La Sociedad Anónima (1911- 1954)
En pleno apogeo de la empresa, en 1911, Bautista Gargantini decidió retirarse amigablemente de la sociedad y regresar a su patria. Unos años más tarde lo haría Juan Giol, por lo que el establecimiento quedaría en manos del banco Español del Río de la Plata.
Este período que va desde la formación de la SA en 1911 hasta la venta en el año 1954 del 51% de las acciones al Estado provincial, se caracterizó por el crecimiento de la producción y la expansión comercial con el establecimiento de seis plantas de fraccionamiento en distintos puntos del país.
Hacia mediados del siglo XX la situación financiera de la bodega no era buena debido a la coyuntura de la vitivinicultura provincial y a la deuda que mantenía el Banco Español con el Banco Central; por lo que debió vender en 1954, el 51% de las acciones al Estado provincial. Diez años más tarde la totalidad de la Bodegas y Viñedos Giol quedaría en manos de la provincia.
La empresa estatal, con una superestructura edilicia y funcional en gran parte obsoleta, no pudo enfrentar la grave crisis vitivinícola de los años 1970-80, por lo que el gobierno provincial, en 1987, decidió su privatización.
Este proceso, desde lo urbano y arquitectónico, supuso una total desarticulación del establecimiento de Maipú. Hoy, su entorno se presenta degradado, con el casco industrial fraccionado en manos de distintos propietarios que han acometido emprendimientos diversos. En cuanto a las casas patronales, separadas del conjunto, fueron donadas al Municipio de Maipú por Ley 6.085 del 28 de octubre de 1993, para la creación del Museo Nacional del Vino y la Vendimia.
El otrora gigante de la industria en manos de la Cooperativa Lumai está físicamente debilitado por la falta de mantenimiento. No obstante, posee aún importantes cualidades arquitectónicas: amplios espacios, nobles materiales, solidez constructiva, notable expresión plástica y gran valor económico en cuanto a lo edilicio y capacidad de vasija.

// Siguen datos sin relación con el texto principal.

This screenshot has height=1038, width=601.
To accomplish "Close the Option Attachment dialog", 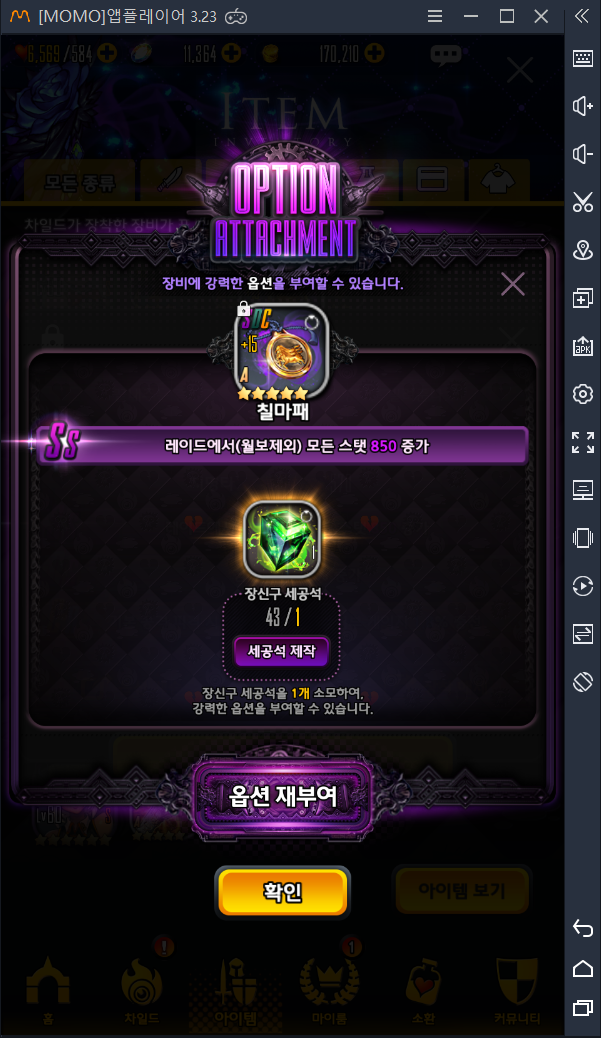I will click(x=513, y=284).
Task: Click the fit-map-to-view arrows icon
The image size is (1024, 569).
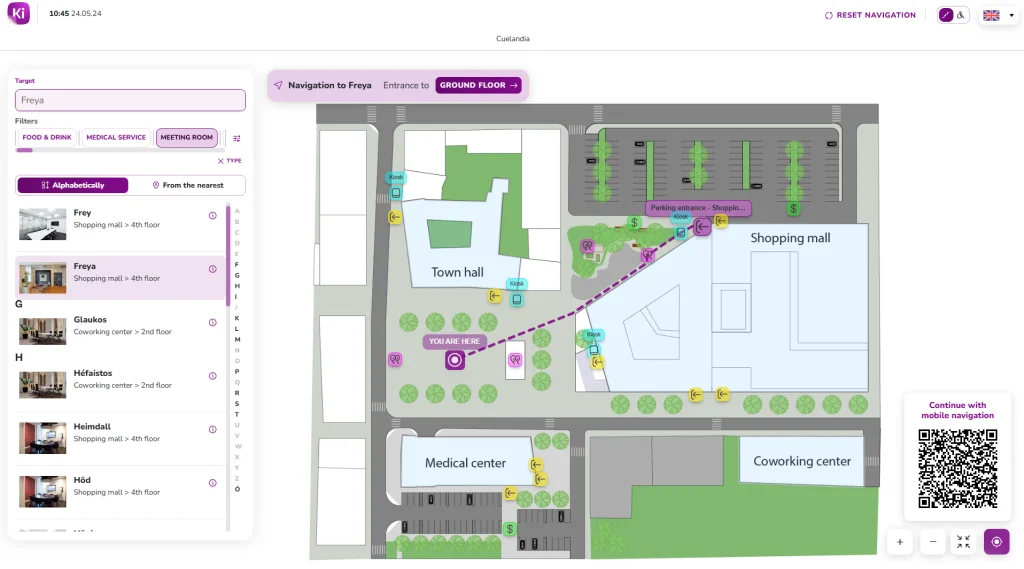Action: tap(964, 542)
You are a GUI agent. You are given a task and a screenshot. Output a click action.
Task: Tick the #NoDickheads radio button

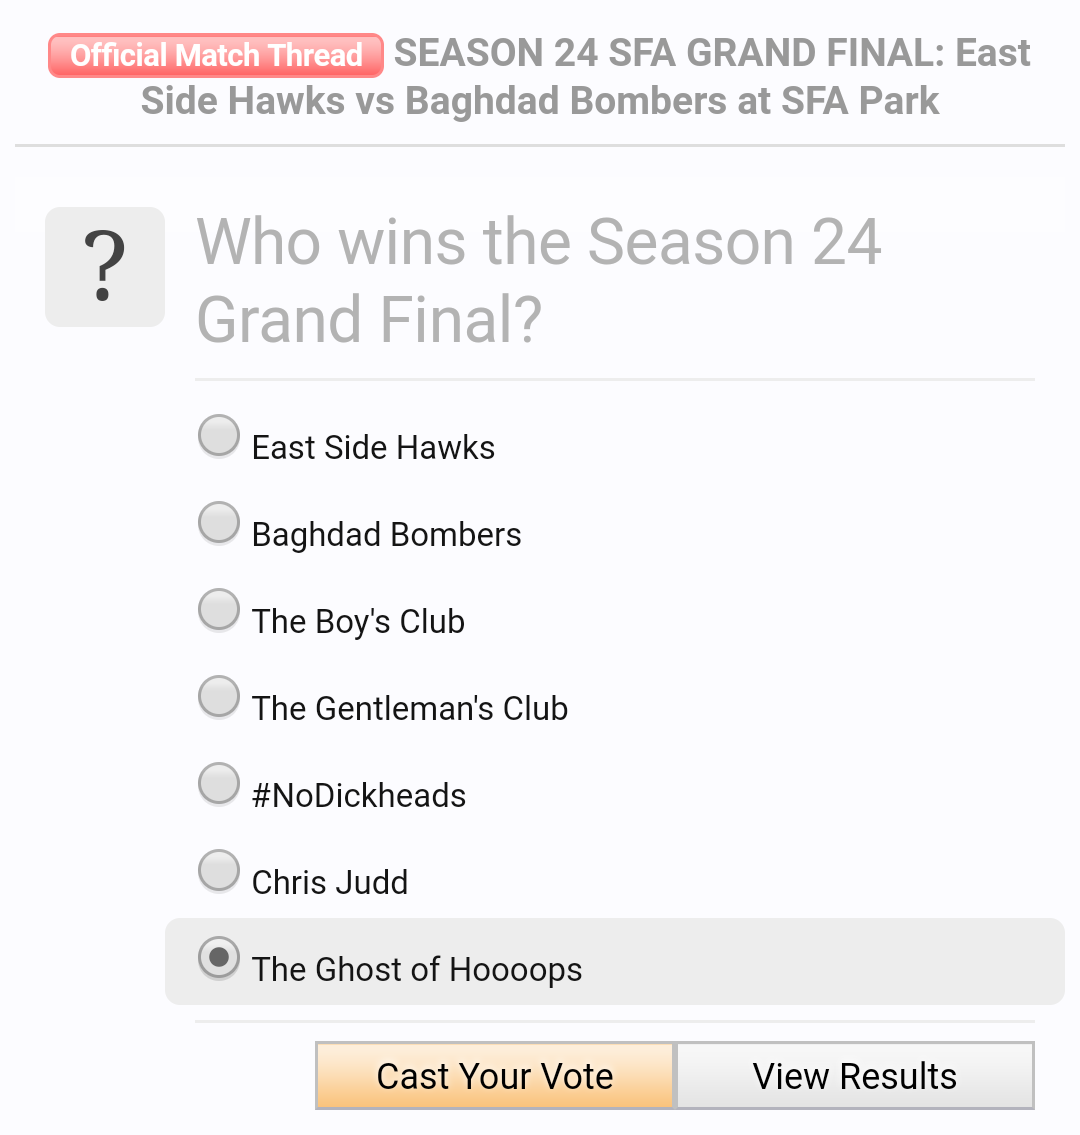tap(219, 784)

A ello hay que sumarle un valor intangible dado por sus significados histórico-sociales y económicos motivo de un profundo arraigo en la memoria social de la comunidad.
Es por ello, que el establecimiento amerita su puesta en valor para adaptarlo a nuevos usos y potenciar sus significados y valores. Asimismo, se hace necesario restablecer su vinculación con las antiguas casas patronales, tanto físicas como discursivas, en los recorridos turísticos para poder comprender e interpretar al conjunto en su verdadera dimensión histórica y significativa como emblema de la vitivinicultura mendocina.